La commission de la sécurité sociale et de la santé publique (CSSS) du Conseil des États devra ensuite se prononcer sur les deux initiatives de la commission.

De petits pas plutôt que de grands paquets

C'est une évidence: plus un texte de loi contient d'éléments, plus la résistance potentielle est grande. Une courte majorité de la CSSS du Conseil des États voit les choses différemment, du moins en ce qui concerne la motion 25.3423: «Augmenter la franchise après avoir atteint l'âge ordinaire de la retraite.»

Selon le communiqué de presse du 27 janvier 2026, le Conseil fédéral ne doit pas nécessairement mettre en œuvre cette demande «indépendamment de la réforme de l'AVS 2030», comme le préfère le Conseil national. La motion, déposée le 4 avril 2025 par la CSSS-E, demande que le montant exonéré pour les personnes exerçant une activité lucrative indépendante ou salariée après avoir atteint l'âge de référence soit porté de 16 800 francs actuellement à 21 800 francs par an et qu'il soit régulièrement adapté à l'indice mixte.
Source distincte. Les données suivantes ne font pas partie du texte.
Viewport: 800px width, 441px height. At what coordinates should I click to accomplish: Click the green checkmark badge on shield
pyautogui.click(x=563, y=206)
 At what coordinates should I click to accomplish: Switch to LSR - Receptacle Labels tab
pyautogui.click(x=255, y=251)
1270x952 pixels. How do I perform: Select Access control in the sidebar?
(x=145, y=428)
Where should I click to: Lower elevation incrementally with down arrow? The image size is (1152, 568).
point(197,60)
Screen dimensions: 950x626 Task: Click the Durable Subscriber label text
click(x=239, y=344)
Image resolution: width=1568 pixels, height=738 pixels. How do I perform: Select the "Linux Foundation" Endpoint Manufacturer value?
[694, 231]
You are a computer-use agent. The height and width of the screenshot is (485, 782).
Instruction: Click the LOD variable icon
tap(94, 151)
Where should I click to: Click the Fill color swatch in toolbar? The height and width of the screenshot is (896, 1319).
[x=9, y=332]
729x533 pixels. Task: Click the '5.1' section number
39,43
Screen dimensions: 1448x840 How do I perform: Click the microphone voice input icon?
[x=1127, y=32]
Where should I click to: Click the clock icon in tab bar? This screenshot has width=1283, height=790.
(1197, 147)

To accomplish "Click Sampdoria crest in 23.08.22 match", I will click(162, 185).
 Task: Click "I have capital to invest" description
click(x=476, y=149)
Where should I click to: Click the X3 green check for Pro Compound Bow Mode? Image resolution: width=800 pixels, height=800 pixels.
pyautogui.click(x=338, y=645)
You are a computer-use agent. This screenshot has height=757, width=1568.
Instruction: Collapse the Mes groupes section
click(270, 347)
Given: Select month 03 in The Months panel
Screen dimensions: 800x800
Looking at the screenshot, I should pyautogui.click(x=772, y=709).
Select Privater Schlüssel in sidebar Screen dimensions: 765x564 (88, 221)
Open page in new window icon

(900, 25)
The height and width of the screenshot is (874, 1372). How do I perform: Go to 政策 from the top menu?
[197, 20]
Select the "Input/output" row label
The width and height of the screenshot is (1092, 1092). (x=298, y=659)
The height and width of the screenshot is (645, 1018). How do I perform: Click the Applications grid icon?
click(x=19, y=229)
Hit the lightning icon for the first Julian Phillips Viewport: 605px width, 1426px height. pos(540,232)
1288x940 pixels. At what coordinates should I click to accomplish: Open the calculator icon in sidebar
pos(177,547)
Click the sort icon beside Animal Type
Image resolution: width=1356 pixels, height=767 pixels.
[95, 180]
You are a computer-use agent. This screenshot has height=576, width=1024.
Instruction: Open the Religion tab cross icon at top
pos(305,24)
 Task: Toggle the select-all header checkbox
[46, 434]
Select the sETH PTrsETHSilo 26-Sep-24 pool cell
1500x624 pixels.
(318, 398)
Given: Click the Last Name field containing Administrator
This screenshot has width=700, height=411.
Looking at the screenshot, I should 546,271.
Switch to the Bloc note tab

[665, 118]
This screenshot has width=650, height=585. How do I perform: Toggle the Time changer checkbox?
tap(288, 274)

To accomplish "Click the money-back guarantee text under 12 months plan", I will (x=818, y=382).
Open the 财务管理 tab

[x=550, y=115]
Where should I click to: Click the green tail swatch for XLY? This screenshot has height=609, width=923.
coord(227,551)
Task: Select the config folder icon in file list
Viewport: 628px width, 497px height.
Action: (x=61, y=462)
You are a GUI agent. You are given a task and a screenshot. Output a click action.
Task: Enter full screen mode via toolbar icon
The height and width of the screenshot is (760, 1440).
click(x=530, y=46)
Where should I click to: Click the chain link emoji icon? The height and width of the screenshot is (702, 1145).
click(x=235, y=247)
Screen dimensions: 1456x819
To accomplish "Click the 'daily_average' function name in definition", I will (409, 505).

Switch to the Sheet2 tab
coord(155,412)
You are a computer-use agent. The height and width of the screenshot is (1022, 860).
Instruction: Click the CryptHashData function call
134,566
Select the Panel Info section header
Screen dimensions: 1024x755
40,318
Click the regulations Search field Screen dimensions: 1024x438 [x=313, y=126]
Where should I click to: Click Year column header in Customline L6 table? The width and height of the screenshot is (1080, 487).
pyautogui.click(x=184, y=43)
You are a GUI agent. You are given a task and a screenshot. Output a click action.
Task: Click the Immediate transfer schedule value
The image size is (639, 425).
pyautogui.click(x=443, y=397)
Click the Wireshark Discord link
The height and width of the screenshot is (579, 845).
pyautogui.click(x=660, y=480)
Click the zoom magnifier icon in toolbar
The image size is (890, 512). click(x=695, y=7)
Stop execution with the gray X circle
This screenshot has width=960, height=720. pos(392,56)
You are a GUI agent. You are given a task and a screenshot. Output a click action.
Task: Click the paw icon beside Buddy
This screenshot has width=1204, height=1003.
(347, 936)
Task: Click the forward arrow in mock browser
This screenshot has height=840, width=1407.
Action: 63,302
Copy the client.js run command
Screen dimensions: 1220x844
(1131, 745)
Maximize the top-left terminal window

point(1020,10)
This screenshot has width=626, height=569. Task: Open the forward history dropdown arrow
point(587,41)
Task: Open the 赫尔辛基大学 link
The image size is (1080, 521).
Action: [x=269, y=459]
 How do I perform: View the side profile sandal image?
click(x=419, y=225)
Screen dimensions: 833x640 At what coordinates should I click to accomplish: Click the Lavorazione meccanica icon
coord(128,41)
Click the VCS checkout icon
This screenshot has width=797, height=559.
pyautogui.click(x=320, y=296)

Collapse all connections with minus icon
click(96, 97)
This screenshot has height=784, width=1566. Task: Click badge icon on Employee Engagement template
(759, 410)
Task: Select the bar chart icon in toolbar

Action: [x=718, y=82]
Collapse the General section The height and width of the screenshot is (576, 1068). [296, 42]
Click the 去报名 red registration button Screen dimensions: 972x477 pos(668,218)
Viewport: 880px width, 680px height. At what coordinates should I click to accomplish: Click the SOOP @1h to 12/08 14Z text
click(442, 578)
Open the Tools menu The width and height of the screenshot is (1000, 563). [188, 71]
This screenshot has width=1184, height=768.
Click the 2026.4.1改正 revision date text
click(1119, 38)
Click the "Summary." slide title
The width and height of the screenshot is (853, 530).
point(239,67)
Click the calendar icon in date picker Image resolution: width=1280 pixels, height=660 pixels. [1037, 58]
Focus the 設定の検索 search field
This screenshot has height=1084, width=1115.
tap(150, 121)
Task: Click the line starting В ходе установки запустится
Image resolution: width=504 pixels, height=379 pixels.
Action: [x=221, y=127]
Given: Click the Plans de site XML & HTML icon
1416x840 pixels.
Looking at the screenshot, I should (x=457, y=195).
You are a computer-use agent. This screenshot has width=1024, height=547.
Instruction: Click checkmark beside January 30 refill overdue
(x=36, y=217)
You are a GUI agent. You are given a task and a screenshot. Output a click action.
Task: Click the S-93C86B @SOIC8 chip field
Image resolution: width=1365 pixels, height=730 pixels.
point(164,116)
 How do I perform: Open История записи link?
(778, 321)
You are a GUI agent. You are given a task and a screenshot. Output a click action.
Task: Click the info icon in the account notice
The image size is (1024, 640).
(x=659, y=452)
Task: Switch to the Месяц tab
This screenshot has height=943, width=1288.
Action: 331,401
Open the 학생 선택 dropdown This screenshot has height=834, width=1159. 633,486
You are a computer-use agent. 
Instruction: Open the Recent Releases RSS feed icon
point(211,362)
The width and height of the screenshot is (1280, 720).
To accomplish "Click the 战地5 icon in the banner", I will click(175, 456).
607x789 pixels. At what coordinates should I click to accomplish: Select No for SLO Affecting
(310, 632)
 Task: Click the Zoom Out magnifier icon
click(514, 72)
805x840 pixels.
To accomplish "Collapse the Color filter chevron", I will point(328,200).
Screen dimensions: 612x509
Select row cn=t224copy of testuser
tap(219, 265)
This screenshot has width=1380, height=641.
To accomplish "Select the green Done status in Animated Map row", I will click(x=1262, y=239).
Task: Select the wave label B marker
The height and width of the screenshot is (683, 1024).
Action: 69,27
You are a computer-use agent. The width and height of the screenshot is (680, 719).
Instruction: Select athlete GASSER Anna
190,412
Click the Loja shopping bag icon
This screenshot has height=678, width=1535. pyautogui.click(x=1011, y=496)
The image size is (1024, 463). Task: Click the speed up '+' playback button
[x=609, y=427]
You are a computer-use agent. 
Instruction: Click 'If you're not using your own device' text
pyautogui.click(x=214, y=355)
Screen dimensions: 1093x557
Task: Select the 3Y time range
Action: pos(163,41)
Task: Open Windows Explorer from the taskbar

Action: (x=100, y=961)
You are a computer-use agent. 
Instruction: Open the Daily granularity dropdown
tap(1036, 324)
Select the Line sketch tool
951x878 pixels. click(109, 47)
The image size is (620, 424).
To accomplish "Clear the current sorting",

Il est également possible de renoncer à la franchise afin d'améliorer la rente AVS par des cotisations supplémentaires. Cette possibilité d'opting-out a été introduite dans le cadre de l'AVS21.

Le Conseil des États a approuvé la motion lors de la session d'été, le Conseil national a suivi lors de la session d'hiver, mais avec une modification du texte. Il souhaite faire avancer rapidement cette question, indépendamment de la grande réforme AVS 2030. « Cela permettra d'éviter les retards», a expliqué Thomas Rechsteiner, conseiller national appenzellois du centre.

Il en va de même pour une deuxième motion complémentaire visant à créer des incitations supplémentaires à continuer de travailler après l'âge de la retraite. Elle vise à rendre le report de la rente AVS plus attractif et l'anticipation moins attractive.

Motifs différents

Ces initiatives concernent principalement l'AVS. Mais des efforts similaires sont également en cours dans le 2e pilier. La motion 25.4880 «Améliorer le maintien de l'assurance dans la prévoyance professionnelle en cas d'activité lucrative après l'âge de référence» du conseiller national PLR Andri Silberschmidt a été discutée en détail dans l'édition de janvier de la revue Prevoyance Professionelle Suisse.

Il existe toutefois une différence essentielle: les deux motions AVS trouvent leur origine dans la motion 23.3596 du conseiller national PLR Damian Müller: «Train de mesures visant à lutter contre la pénurie de main-d'œuvre en rendant plus attrayant le maintien volontaire dans la vie active après l'âge ordinaire de la retraite».

Mais Andri Silberschmidt a une autre motivation: son objectif premier est de supprimer les obstacles dans l'intérêt des assurés, pour tous ceux qui souhaitent rester plus longtemps dans la vie active.